--- start of Data entries ---

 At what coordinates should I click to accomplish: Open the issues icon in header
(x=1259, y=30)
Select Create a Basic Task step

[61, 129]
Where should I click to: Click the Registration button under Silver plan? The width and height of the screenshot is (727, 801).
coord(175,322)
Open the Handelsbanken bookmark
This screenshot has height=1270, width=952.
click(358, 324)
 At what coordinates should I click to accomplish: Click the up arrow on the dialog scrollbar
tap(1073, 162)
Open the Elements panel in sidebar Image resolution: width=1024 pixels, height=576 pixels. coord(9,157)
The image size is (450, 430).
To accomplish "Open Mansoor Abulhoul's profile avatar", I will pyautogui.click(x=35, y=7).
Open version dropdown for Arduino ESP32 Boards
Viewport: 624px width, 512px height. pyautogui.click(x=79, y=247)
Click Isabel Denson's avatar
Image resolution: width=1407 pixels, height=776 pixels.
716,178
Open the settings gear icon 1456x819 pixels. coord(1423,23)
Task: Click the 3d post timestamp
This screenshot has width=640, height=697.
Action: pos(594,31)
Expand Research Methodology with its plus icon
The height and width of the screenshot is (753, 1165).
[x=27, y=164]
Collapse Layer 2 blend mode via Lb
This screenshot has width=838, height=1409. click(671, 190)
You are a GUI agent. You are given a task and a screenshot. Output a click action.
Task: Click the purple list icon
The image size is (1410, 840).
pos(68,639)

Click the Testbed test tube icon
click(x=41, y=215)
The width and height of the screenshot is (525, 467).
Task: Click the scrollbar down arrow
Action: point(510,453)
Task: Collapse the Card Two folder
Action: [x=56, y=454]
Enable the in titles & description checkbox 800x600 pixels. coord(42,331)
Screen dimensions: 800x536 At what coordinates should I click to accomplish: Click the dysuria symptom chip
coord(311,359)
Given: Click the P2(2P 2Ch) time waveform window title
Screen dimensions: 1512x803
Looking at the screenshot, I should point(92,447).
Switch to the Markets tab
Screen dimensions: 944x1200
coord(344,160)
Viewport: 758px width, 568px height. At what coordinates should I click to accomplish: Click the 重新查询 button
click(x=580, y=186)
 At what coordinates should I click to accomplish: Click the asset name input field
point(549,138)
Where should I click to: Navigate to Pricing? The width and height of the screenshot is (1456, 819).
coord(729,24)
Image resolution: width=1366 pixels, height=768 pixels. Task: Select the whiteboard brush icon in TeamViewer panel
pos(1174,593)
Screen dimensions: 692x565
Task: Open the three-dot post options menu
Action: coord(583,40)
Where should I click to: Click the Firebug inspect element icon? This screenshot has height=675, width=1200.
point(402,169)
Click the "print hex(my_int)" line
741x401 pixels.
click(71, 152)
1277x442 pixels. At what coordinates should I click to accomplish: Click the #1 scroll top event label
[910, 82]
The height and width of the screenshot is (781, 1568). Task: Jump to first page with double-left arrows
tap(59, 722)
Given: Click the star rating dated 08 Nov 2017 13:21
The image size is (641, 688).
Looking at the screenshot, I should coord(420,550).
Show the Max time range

--- end of Data entries ---

- Problem: Resize the data, starting at its beginning and ending at the line containing "coord(175,322)", with both ends included. Write out every one of those lines again, requests too, and multiply each coordinate in the answers by 0.65, rounding to whole numbers with halves rounded up.

- Exercise output:
 At what coordinates should I click to accomplish: Open the issues icon in header
(x=818, y=20)
Select Create a Basic Task step

[40, 84]
Where should I click to: Click the Registration button under Silver plan? The width and height of the screenshot is (727, 801).
coord(114,209)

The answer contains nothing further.